▸ **Excerpt provided**:

= Beginning of Section =

A total of 411 patients were analysed for LVMI variation in the population treated with monotherapy, 205 patients were treated with indapamide SR and 206 patients received enalapril 20 mg; their mean age was 54 years.

Results showed that both indapamide SR and enalapril 20 mg significantly reduced SBP from baseline (P<0.001). The decrease in SBP was -25.2 mmHg with indapamide SR and -24.5 mmHg with enalapril. Statistical equivalence of the two treatments was confirmed. In the population who completed 1 year of monotherapy, the decrease in SBP was greater with indapamide SR (-31.6 mmHg, n=130) than with enalapril (-28.6 mmHg, n=139), Figure 3.

Figure 3.

SBP lowering in hypertensive patients with LVH: the LIVE study. Comparison between indapamide SR and enalapril (mean change from baseline after 1-year monotherapy, data from Gosse et al²⁶).

Full figure and legend (31K)

Moreover, indapamide SR reduced LVMI significantly more than enalapril 20 mg: -6.5 g/m², P=0.013 (-4.3 g/m² when adjusted for baseline values; P=0.049). The effect was not correlated to BP reduction. Indapamide SR progressively reduced wall thicknesses throughout the 1-year treatment period. In contrast, the effect of enalapril observed at 6 months was not maintained at 12 months.

Discussion

The study of the effects of diuretics has shown that they increase arterial distensibility.¹⁹ Whether this effect is the 'passive consequence' of BP decrease or the result of altered sodium balance remains uncertain. An MBP-independent association between sodium intake and pulse pressure was observed in younger subjects suggesting that dietary sodium may exert some non-pressure-dependent effects on structure and function of large arteries.²⁸ Several studies indicate that sodium could exert such a pressure-independent contribution. Avolio et al²⁹ reported that the slope of the positive relationship between age and arterial stiffness was steeper in Chinese urban subjects in whom the sodium intake was higher compared with rural people. In an experimental study, Et-Taouil et al³⁰ demonstrated that a high-sodium diet decreased aortic compliance independently of blood pressure and in association with changes in aortic hyaluronan content.

= End of Section =

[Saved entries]
= Beginning of Section =

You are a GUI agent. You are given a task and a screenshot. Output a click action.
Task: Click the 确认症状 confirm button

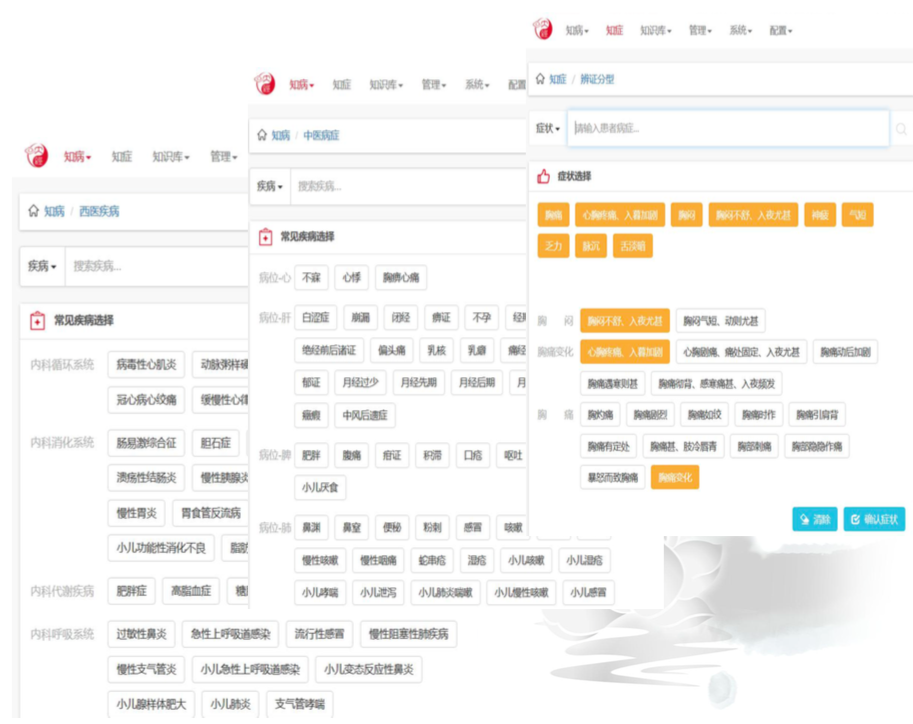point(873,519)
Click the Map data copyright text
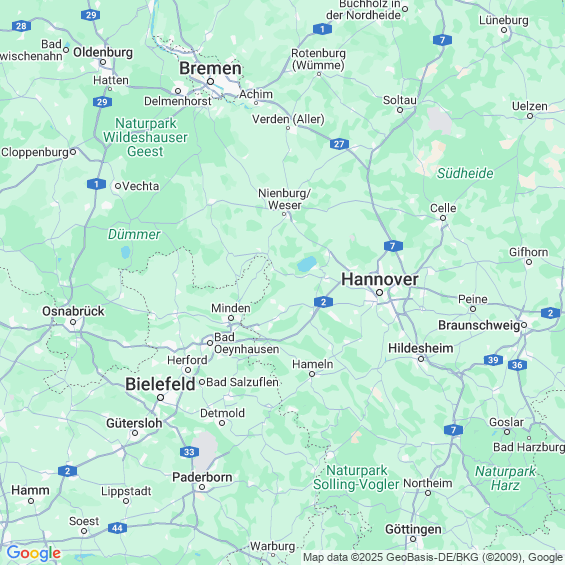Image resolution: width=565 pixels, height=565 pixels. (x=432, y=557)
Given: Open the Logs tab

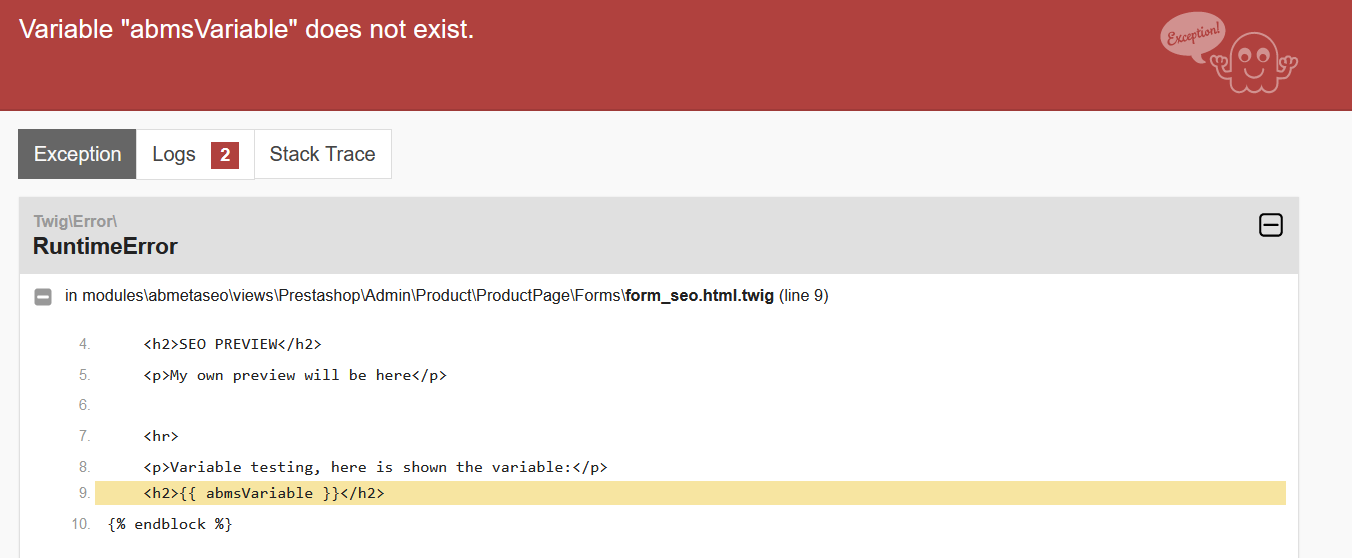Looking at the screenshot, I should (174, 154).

= End of Section =

▸ **Study questions**:
1. Return the stretch of the excerpt on indapamide SR and enalapril from "SBP lowering in" through "Gosse et al²⁶).".
2. In the excerpt on indapamide SR and enalapril, how many patients received enalapril 20 mg?
The rows are separate material and have no connection to the excerpt on indapamide SR and enalapril.

▸ **Results**:
1.
SBP lowering in hypertensive patients with LVH: the LIVE study. Comparison between indapamide SR and enalapril (mean change from baseline after 1-year monotherapy, data from Gosse et al²⁶).

2. 206 patients